Opioid/Benzodiazepine Polydrug Abuse

Benzodiazepine (BZD)/opioid polysubstance abuse (PSA) dramatically increases risks of overdose, disability and death; however, little is known about phenotypes that could be targeted to decrease this use and these associated risks. The opioid abuse epidemic is generating unprecedented numbers of overdoses (OD) and deaths from prescribed and illegal sources (e.g. fentanyl combined with, or sold as, heroin).

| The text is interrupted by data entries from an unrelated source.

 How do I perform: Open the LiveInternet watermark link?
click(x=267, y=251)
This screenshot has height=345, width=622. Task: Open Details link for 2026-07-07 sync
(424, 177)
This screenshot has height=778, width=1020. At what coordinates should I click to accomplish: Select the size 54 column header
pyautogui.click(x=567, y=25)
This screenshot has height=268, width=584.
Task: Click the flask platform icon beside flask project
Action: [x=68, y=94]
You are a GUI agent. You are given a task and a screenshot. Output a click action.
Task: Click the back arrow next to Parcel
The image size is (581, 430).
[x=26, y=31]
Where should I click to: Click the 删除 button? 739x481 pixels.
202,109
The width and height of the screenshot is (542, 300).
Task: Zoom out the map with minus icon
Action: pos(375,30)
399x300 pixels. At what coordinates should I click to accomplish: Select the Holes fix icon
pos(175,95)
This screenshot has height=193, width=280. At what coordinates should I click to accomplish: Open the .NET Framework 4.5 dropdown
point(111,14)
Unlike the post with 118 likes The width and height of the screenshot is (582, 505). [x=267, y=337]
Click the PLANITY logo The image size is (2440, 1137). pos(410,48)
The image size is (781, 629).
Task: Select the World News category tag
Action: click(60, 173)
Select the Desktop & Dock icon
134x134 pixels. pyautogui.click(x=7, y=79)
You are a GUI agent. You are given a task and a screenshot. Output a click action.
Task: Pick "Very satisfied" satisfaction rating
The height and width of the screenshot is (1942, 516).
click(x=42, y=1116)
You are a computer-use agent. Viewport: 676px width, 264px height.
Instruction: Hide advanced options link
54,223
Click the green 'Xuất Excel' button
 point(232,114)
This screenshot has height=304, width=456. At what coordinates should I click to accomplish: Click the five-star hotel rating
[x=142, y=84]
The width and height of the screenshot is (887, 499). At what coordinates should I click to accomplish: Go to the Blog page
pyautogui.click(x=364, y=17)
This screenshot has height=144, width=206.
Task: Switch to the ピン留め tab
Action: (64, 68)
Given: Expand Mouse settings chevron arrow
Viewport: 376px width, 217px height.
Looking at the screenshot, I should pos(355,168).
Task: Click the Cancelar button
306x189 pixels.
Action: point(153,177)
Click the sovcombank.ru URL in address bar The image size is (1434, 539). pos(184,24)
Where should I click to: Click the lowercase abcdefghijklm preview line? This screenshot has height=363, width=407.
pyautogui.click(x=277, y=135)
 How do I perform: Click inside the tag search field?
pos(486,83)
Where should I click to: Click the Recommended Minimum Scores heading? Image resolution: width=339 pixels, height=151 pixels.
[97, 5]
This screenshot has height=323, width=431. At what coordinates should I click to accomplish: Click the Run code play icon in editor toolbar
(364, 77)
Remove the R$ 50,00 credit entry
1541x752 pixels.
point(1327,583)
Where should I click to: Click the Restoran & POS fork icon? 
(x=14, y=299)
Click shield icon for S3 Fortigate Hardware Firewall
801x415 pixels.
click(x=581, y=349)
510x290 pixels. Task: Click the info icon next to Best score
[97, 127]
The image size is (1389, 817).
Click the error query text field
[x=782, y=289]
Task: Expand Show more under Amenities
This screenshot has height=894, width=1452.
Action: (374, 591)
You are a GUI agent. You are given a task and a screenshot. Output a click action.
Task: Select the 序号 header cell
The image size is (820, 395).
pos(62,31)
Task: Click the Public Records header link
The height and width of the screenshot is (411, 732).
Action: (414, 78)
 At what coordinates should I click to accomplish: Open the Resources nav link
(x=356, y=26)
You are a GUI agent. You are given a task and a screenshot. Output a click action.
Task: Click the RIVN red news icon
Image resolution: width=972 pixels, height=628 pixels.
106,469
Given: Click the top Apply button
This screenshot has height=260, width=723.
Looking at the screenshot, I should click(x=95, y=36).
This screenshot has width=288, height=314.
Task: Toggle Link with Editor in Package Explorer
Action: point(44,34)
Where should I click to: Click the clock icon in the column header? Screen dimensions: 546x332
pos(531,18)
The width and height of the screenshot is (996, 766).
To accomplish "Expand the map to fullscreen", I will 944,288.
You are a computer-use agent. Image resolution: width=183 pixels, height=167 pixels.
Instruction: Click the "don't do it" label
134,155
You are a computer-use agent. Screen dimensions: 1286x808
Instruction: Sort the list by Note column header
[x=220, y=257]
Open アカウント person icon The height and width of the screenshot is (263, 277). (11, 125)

Yet, medical and epidemiological data suggest these adverse outcomes are not solely due to over-consumption of opioids.The FDA recognizes the health danger of BZD/opioid PSA, and issued labeling changes for prescribing BZDs and opioids. Impact of these changes is unclear and could be minimal if people obtain these substances illegally. BZD abuse can be harmful alone or combined with opioids, as BZDs: (a) contribute to OD/death e.g. 31% of opioid OD-related deaths from 1999 to 2011 were related to coincident BZD use, BZD co-use is dose-dependently related to mortality and rates of BZD OD deaths have sharply increased. (b) exacerbate progression and adverse outcomes of opioid abuse. and (c) worsen behavioral impairment from opioids, increase rates of falls and fractures, motor vehicle accidents, and sleep-disordered breathing. There has been limited systematic research of BZD/opioid PSA. This is a major gap because BZD are often co-prescribed with opioids (in 33 to 50% of cases) and are easily obtained illegally. In response to these problems, there is an urgent need to obtain population-level, clinical pharmacology, and mechanistic data to test our unified hypothesis of dual-deficit in affective/hedonic regulation.